Collection entries
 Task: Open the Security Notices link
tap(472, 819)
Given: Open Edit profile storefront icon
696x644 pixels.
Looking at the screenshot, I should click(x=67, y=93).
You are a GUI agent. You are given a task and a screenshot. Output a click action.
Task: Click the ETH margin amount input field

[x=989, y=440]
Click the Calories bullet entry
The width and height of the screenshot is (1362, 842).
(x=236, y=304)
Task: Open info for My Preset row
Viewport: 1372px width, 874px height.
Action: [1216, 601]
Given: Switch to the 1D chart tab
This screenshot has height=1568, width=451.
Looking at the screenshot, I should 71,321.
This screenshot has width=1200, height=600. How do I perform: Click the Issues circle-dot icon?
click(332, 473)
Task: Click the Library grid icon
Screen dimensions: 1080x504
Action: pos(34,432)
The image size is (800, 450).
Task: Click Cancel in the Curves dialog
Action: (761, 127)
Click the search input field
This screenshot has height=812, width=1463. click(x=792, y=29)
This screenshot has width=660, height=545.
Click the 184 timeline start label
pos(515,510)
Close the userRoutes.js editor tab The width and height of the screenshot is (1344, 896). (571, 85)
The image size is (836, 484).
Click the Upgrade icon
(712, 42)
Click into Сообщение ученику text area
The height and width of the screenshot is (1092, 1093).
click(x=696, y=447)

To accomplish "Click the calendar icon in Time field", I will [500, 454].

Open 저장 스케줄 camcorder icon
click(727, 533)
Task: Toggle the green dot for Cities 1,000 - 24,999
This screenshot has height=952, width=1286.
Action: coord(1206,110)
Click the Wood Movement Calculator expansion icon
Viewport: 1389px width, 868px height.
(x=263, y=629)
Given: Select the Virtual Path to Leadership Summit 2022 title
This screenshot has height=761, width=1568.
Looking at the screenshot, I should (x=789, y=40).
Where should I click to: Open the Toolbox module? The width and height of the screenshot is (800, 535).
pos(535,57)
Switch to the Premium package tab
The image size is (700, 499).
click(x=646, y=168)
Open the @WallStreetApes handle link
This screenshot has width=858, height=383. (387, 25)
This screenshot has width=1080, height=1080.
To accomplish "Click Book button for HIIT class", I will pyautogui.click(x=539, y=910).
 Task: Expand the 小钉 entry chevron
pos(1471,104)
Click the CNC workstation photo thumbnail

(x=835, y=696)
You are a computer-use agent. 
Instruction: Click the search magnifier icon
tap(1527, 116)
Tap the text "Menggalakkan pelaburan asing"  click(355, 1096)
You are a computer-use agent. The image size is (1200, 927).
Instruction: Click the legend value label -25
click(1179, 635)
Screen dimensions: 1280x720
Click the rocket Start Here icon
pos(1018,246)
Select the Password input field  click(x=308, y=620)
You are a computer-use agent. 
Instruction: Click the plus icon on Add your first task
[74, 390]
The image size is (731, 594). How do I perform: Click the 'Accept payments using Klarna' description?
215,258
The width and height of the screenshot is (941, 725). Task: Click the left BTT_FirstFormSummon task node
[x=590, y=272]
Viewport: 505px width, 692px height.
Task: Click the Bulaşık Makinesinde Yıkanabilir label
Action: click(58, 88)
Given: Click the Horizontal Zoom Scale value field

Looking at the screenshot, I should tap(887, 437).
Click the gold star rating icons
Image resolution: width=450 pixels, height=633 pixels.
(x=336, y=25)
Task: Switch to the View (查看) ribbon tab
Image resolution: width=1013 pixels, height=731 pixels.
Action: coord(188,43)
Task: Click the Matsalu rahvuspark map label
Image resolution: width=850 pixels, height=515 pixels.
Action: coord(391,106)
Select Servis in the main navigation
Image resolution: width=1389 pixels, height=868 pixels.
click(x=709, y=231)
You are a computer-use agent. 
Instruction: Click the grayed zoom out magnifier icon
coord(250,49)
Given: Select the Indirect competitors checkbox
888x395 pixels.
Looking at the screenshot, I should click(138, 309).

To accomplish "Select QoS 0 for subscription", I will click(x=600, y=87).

▸ **OBJECTIVE**: Give back every line of the listing above verbatim, changing nothing.

▸ **FULL RESPONSE**:
 Task: Open the Security Notices link
tap(472, 819)
Given: Open Edit profile storefront icon
696x644 pixels.
Looking at the screenshot, I should click(x=67, y=93).
You are a GUI agent. You are given a task and a screenshot. Output a click action.
Task: Click the ETH margin amount input field

[x=989, y=440]
Click the Calories bullet entry
The width and height of the screenshot is (1362, 842).
(x=236, y=304)
Task: Open info for My Preset row
Viewport: 1372px width, 874px height.
Action: [1216, 601]
Given: Switch to the 1D chart tab
This screenshot has height=1568, width=451.
Looking at the screenshot, I should 71,321.
This screenshot has width=1200, height=600. How do I perform: Click the Issues circle-dot icon?
click(332, 473)
Task: Click the Library grid icon
Screen dimensions: 1080x504
Action: pos(34,432)
The image size is (800, 450).
Task: Click Cancel in the Curves dialog
Action: (761, 127)
Click the search input field
This screenshot has height=812, width=1463. click(x=792, y=29)
This screenshot has width=660, height=545.
Click the 184 timeline start label
pos(515,510)
Close the userRoutes.js editor tab The width and height of the screenshot is (1344, 896). (571, 85)
The image size is (836, 484).
Click the Upgrade icon
(712, 42)
Click into Сообщение ученику text area
The height and width of the screenshot is (1092, 1093).
click(x=696, y=447)

To accomplish "Click the calendar icon in Time field", I will [500, 454].

Open 저장 스케줄 camcorder icon
click(727, 533)
Task: Toggle the green dot for Cities 1,000 - 24,999
This screenshot has height=952, width=1286.
Action: coord(1206,110)
Click the Wood Movement Calculator expansion icon
Viewport: 1389px width, 868px height.
(x=263, y=629)
Given: Select the Virtual Path to Leadership Summit 2022 title
This screenshot has height=761, width=1568.
Looking at the screenshot, I should (x=789, y=40).
Where should I click to: Open the Toolbox module? The width and height of the screenshot is (800, 535).
pos(535,57)
Switch to the Premium package tab
The image size is (700, 499).
click(x=646, y=168)
Open the @WallStreetApes handle link
This screenshot has width=858, height=383. (387, 25)
This screenshot has width=1080, height=1080.
To accomplish "Click Book button for HIIT class", I will pyautogui.click(x=539, y=910).
 Task: Expand the 小钉 entry chevron
pos(1471,104)
Click the CNC workstation photo thumbnail

(x=835, y=696)
You are a computer-use agent. 
Instruction: Click the search magnifier icon
tap(1527, 116)
Tap the text "Menggalakkan pelaburan asing"  click(355, 1096)
You are a computer-use agent. The image size is (1200, 927).
Instruction: Click the legend value label -25
click(1179, 635)
Screen dimensions: 1280x720
Click the rocket Start Here icon
pos(1018,246)
Select the Password input field  click(x=308, y=620)
You are a computer-use agent. 
Instruction: Click the plus icon on Add your first task
[74, 390]
The image size is (731, 594). How do I perform: Click the 'Accept payments using Klarna' description?
215,258
The width and height of the screenshot is (941, 725). Task: Click the left BTT_FirstFormSummon task node
[x=590, y=272]
Viewport: 505px width, 692px height.
Task: Click the Bulaşık Makinesinde Yıkanabilir label
Action: click(58, 88)
Given: Click the Horizontal Zoom Scale value field

Looking at the screenshot, I should tap(887, 437).
Click the gold star rating icons
Image resolution: width=450 pixels, height=633 pixels.
(x=336, y=25)
Task: Switch to the View (查看) ribbon tab
Image resolution: width=1013 pixels, height=731 pixels.
Action: coord(188,43)
Task: Click the Matsalu rahvuspark map label
Image resolution: width=850 pixels, height=515 pixels.
Action: coord(391,106)
Select Servis in the main navigation
Image resolution: width=1389 pixels, height=868 pixels.
click(x=709, y=231)
You are a computer-use agent. 
Instruction: Click the grayed zoom out magnifier icon
coord(250,49)
Given: Select the Indirect competitors checkbox
888x395 pixels.
Looking at the screenshot, I should click(138, 309).

To accomplish "Select QoS 0 for subscription", I will click(x=600, y=87).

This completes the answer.